## TEXT PASSAGE
- Born: 24 August 1908 South Africa
- Died: 28 March 1976 (aged 67)
- Allegiance: United Kingdom
- Branch: British Army
- Service years: 1930-1958
- Rank: Lieutenant-Colonel
- Unit: Highland Light Infantry
- Conflicts: World War II
- Awards: Distinguished Service Order

= Ian Garrow =

British Army officer

 Ian Grant Garrow DSO (24 August 1908 - 28 March 1976) was a British army officer with the Seaforth Highlanders of the Highland Light Infantry. During World War II, he was stranded in France when the British army withdrew in the Dunkirk evacuation in June 1940. He made his way on foot to Marseille. Rather than attempting to continue on to neutral Spain, he stayed in Marseille and founded what became known as the Pat O'Leary Line which was dedicated to helping Allied soldiers and airmen escape Nazi-occupied France.

Garrow was arrested by the Vichy French police in October 1941 and imprisoned. With help from the Pat Line he escaped in December 1942, was smuggled into Spain, and was flown back to Britain from Barcelona. He was honoured with the Distinguished Service Order (DSO) by the British government.

==Early career==
Garrow, of Scottish ancestry, was born in South Africa in 1908. His father was a medical doctor and his mother was a nurse. The family moved to Glasgow in 1919.
Garrow attended the Glasgow Academy, where he rose to the rank of cadet sergeant in the academy's officer training corps. He was commissioned a second lieutenant in the 9th Battalion of the Highland Light Infantry in the Territorial Army on 21 May 1930. He was promoted to lieutenant on 21 May 1933 and subsequently transferred to the Territorial Army Reserve of Officers, holding the rank of Lieutenant, on 9 June 1937.

## WHAT IS EXPECTED
Write out the full Ian Garrow passage word for word. Rely on the Ian Garrow passage alone for what follows.

## DATASET CONTENT

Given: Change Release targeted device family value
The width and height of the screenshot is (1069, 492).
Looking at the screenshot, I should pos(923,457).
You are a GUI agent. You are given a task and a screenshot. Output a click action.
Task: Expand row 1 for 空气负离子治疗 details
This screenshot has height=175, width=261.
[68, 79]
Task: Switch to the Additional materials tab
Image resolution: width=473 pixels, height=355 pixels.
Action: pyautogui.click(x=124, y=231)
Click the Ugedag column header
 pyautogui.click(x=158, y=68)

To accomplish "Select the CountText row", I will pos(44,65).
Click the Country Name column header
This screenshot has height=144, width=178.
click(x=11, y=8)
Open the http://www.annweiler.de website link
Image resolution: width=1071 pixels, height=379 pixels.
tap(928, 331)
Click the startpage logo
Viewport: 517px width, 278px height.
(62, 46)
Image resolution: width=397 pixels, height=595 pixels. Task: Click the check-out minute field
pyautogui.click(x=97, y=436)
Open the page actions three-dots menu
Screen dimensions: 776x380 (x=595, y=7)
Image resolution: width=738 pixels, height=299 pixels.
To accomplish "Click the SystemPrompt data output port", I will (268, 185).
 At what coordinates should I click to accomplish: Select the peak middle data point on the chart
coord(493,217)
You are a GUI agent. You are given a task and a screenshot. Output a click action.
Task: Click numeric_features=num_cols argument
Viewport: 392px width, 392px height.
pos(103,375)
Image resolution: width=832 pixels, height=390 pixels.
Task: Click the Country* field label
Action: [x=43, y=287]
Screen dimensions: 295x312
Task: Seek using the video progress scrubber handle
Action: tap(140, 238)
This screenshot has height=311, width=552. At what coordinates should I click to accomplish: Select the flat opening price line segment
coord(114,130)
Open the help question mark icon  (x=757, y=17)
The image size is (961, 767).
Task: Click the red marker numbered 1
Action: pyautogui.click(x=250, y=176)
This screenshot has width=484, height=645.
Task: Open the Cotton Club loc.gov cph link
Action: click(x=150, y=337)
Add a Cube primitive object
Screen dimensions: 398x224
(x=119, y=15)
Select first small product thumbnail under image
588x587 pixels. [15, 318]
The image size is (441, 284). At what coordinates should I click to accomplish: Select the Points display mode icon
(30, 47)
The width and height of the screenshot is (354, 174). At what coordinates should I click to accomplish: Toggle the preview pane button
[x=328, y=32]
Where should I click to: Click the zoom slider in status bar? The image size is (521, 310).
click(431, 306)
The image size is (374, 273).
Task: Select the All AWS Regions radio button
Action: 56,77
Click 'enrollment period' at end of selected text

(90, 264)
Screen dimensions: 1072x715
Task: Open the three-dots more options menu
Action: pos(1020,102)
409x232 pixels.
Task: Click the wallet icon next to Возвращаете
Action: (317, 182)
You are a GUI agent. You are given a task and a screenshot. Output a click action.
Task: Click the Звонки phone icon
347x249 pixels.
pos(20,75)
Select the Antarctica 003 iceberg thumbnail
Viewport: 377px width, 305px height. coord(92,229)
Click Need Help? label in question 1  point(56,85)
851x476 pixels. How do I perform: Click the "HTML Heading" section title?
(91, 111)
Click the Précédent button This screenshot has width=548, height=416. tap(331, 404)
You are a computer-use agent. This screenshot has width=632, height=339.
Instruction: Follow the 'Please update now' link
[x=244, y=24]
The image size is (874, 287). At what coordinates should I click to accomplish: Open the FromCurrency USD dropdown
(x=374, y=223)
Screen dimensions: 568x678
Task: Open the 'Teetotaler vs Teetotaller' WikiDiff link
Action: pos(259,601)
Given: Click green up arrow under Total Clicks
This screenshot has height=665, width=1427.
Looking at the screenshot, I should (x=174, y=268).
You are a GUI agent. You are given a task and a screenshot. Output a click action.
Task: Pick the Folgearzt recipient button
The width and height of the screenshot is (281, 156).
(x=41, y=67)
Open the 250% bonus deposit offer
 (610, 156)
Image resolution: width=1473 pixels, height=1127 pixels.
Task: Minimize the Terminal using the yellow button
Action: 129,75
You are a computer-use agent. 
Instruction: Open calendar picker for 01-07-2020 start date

## EXERCISE ANSWER
- Born: 24 August 1908 South Africa
- Died: 28 March 1976 (aged 67)
- Allegiance: United Kingdom
- Branch: British Army
- Service years: 1930-1958
- Rank: Lieutenant-Colonel
- Unit: Highland Light Infantry
- Conflicts: World War II
- Awards: Distinguished Service Order

= Ian Garrow =

British Army officer

 Ian Grant Garrow DSO (24 August 1908 - 28 March 1976) was a British army officer with the Seaforth Highlanders of the Highland Light Infantry. During World War II, he was stranded in France when the British army withdrew in the Dunkirk evacuation in June 1940. He made his way on foot to Marseille. Rather than attempting to continue on to neutral Spain, he stayed in Marseille and founded what became known as the Pat O'Leary Line which was dedicated to helping Allied soldiers and airmen escape Nazi-occupied France.

Garrow was arrested by the Vichy French police in October 1941 and imprisoned. With help from the Pat Line he escaped in December 1942, was smuggled into Spain, and was flown back to Britain from Barcelona. He was honoured with the Distinguished Service Order (DSO) by the British government.

==Early career==
Garrow, of Scottish ancestry, was born in South Africa in 1908. His father was a medical doctor and his mother was a nurse. The family moved to Glasgow in 1919.
Garrow attended the Glasgow Academy, where he rose to the rank of cadet sergeant in the academy's officer training corps. He was commissioned a second lieutenant in the 9th Battalion of the Highland Light Infantry in the Territorial Army on 21 May 1930. He was promoted to lieutenant on 21 May 1933 and subsequently transferred to the Territorial Army Reserve of Officers, holding the rank of Lieutenant, on 9 June 1937.